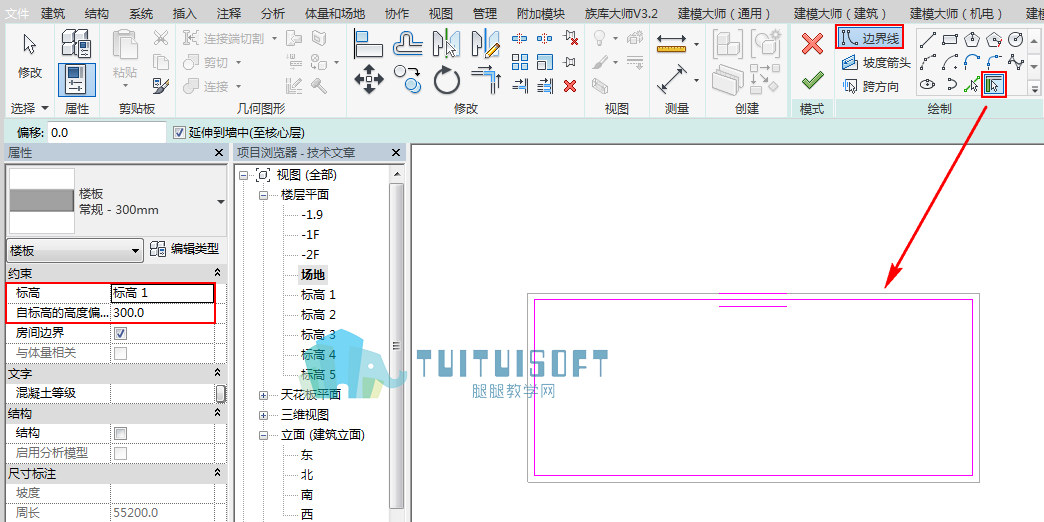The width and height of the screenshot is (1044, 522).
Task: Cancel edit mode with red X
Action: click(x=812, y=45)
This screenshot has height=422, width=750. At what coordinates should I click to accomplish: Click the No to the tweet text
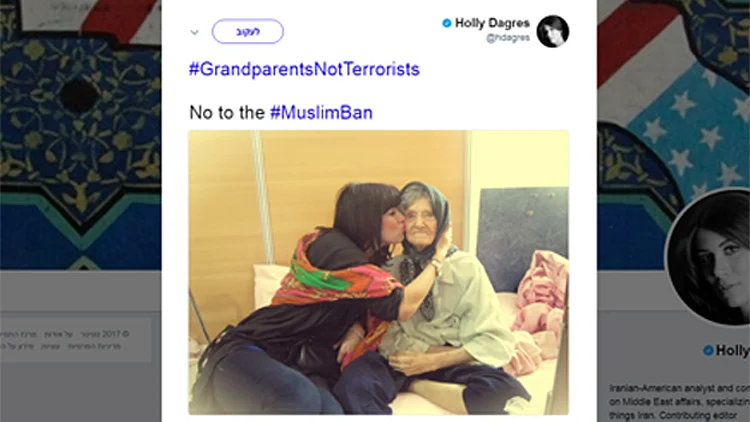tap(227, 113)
==
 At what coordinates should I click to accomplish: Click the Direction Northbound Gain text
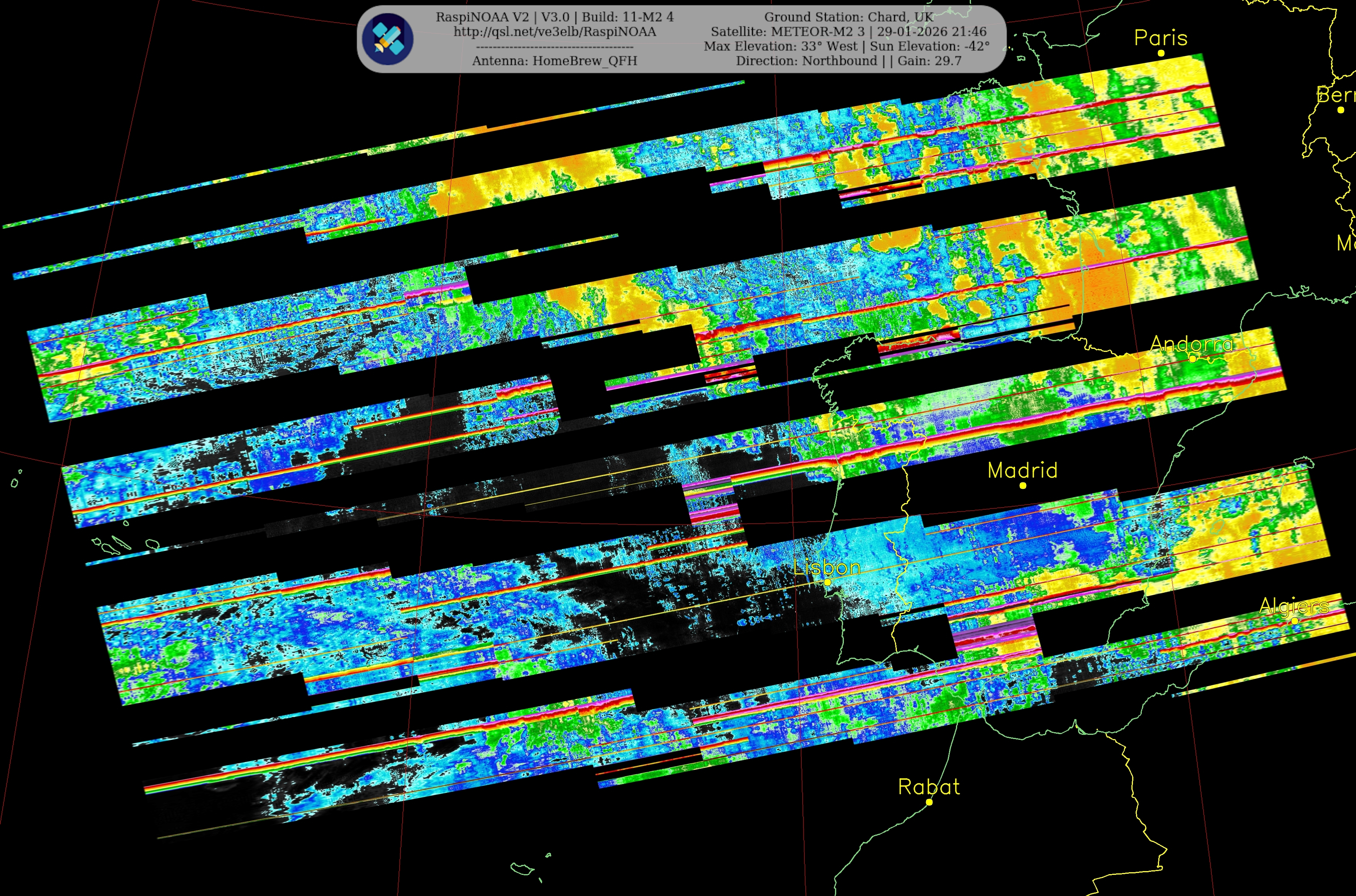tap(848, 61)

### [TASK GOAL]
Retype the records verbatim, starting with the line containing "This screenshot has" and ending with the line containing "tap(227, 113)", both lines included. Leave the pictures out of your answer.

### [RESULT]
This screenshot has height=422, width=750. At what coordinates should I click to accomplish: Click the No to the tweet text
tap(227, 113)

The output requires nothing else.